((

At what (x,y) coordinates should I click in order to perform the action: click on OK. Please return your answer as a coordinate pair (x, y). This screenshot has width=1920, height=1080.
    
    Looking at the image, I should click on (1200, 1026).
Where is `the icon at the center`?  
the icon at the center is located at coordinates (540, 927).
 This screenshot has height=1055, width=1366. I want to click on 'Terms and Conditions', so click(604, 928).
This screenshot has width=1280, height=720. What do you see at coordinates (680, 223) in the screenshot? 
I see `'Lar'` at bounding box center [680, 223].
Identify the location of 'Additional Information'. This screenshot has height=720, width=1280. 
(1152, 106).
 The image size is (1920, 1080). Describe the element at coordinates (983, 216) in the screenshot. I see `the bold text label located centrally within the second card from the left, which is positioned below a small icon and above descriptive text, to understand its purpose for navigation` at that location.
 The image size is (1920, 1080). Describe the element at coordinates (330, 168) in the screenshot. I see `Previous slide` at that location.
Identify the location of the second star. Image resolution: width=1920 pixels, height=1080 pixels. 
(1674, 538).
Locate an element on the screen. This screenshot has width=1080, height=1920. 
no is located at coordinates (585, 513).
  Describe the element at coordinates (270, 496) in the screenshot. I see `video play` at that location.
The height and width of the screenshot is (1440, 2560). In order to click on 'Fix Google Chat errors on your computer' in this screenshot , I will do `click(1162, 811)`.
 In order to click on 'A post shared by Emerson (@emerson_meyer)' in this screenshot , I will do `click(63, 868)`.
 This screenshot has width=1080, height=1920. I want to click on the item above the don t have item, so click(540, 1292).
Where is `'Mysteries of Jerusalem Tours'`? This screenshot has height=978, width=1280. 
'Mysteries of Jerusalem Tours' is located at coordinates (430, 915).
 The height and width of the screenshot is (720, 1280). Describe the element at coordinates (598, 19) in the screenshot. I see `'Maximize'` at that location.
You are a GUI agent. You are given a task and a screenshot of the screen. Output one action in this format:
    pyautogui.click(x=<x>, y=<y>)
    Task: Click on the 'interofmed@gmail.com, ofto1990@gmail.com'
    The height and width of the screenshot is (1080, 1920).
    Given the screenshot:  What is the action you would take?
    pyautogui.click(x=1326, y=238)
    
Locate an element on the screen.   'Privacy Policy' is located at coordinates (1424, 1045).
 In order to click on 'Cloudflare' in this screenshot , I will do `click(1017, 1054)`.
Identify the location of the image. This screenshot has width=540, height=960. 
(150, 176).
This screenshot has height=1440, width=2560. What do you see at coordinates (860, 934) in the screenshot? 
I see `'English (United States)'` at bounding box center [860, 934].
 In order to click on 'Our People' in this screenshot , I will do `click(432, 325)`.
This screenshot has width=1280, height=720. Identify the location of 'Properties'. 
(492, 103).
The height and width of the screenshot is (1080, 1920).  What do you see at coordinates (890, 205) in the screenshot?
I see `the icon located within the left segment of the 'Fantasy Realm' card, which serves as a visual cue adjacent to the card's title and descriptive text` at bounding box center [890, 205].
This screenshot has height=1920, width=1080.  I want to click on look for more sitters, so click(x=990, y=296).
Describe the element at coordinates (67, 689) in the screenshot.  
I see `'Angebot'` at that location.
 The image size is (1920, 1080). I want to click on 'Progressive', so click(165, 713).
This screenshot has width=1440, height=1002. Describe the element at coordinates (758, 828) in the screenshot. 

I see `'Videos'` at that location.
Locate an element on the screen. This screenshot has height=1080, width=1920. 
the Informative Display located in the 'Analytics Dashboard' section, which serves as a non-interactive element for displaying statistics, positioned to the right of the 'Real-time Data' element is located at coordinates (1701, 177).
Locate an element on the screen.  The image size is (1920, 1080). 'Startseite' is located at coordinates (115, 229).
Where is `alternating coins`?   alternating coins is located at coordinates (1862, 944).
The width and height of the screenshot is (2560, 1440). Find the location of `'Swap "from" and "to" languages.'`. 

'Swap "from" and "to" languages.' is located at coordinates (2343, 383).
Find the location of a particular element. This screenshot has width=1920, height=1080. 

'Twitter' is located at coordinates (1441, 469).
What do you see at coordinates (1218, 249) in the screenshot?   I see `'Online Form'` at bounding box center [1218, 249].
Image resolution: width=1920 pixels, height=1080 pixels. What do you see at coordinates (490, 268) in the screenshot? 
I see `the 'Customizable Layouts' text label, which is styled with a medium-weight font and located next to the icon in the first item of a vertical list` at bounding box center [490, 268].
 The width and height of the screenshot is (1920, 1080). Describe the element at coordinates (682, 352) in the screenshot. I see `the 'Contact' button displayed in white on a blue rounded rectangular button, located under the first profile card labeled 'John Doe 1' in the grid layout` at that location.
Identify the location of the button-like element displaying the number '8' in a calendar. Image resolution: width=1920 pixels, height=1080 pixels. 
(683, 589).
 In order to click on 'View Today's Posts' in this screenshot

))

▸ **Exercise brief**: Please copy, without any change, the part of the records above that opens with their first line and closes with the line containing "center [680, 223].", including both of those lines.

▸ **Reply to the task**:
At what (x,y) coordinates should I click in order to perform the action: click on OK. Please return your answer as a coordinate pair (x, y). This screenshot has width=1920, height=1080.
    
    Looking at the image, I should click on (1200, 1026).
Where is `the icon at the center`?  
the icon at the center is located at coordinates (540, 927).
 This screenshot has height=1055, width=1366. I want to click on 'Terms and Conditions', so click(604, 928).
This screenshot has width=1280, height=720. What do you see at coordinates (680, 223) in the screenshot? 
I see `'Lar'` at bounding box center [680, 223].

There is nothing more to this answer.